In addition, a container-executor.cfg file must exist and contain settings for the container executor. The file must be owned by root with permissions 0400. The format of the file is the standard Java properties file format, for example
`key=value`
The following properties are required to enable runC support:
Configuration Name | Description |
---|---|
yarn.nodemanager.linux-container-executor.group | The Unix group of the NodeManager. It should match the yarn.nodemanager.linux-container-executor.group in the yarn-site.xml file. |
The container-executor.cfg must contain a section to determine the capabilities that containers are allowed. It contains the following properties:
Configuration Name | Description |
---|---|
module.enabled | Must be “true” or “false” to enable or disable launching runC containers respectively. Default value is 0. |
runc.binary | The binary used to launch runC containers. /usr/bin/runc by default. |
runc.run-root | The directory where all runtime mounts and overlay mounts will be placed. |
runc.allowed.ro-mounts | Comma separated directories that containers are allowed to mount in read-only mode. By default, no directories are allowed to mounted. |
runc.allowed.rw-mounts | Comma separated directories that containers are allowed to mount in read-write mode. By default, no directories are allowed to mounted. |
Please note that if you wish to run runC containers that require access to the YARN local directories, you must add them to the runc.allowed.rw-mounts list.
......
:: Stated exercise ::
Answer from the runC configuration text:
(a) Who must own container-executor.cfg, and with what permissions?
(b) What is the default value of runc.binary?
(c) What must be done to run runC containers that need access to the YARN local directories?
Nothing in the listing is needed.

:: Raw data ::
......
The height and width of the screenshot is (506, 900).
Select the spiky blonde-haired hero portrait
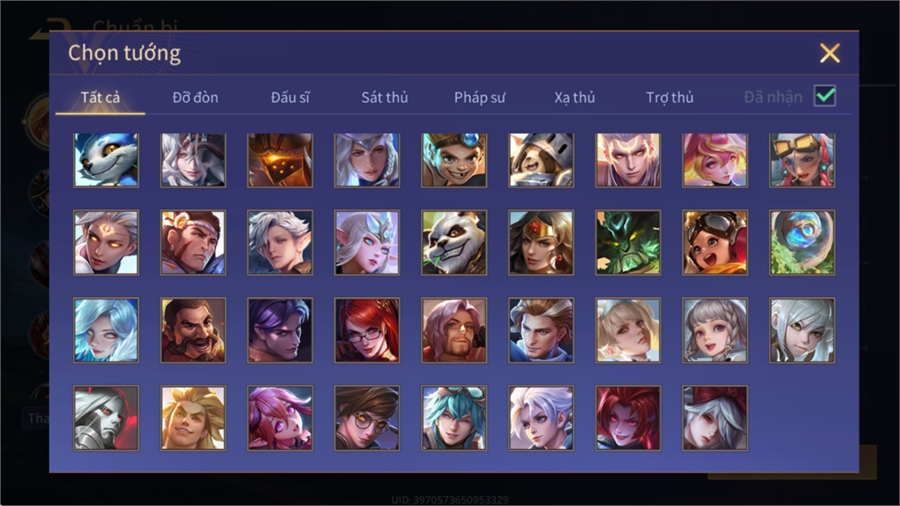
......
:: Final result ::
(a) It must be owned by root, with permissions 0400.
(b) /usr/bin/runc
(c) The YARN local directories must be added to the runc.allowed.rw-mounts list.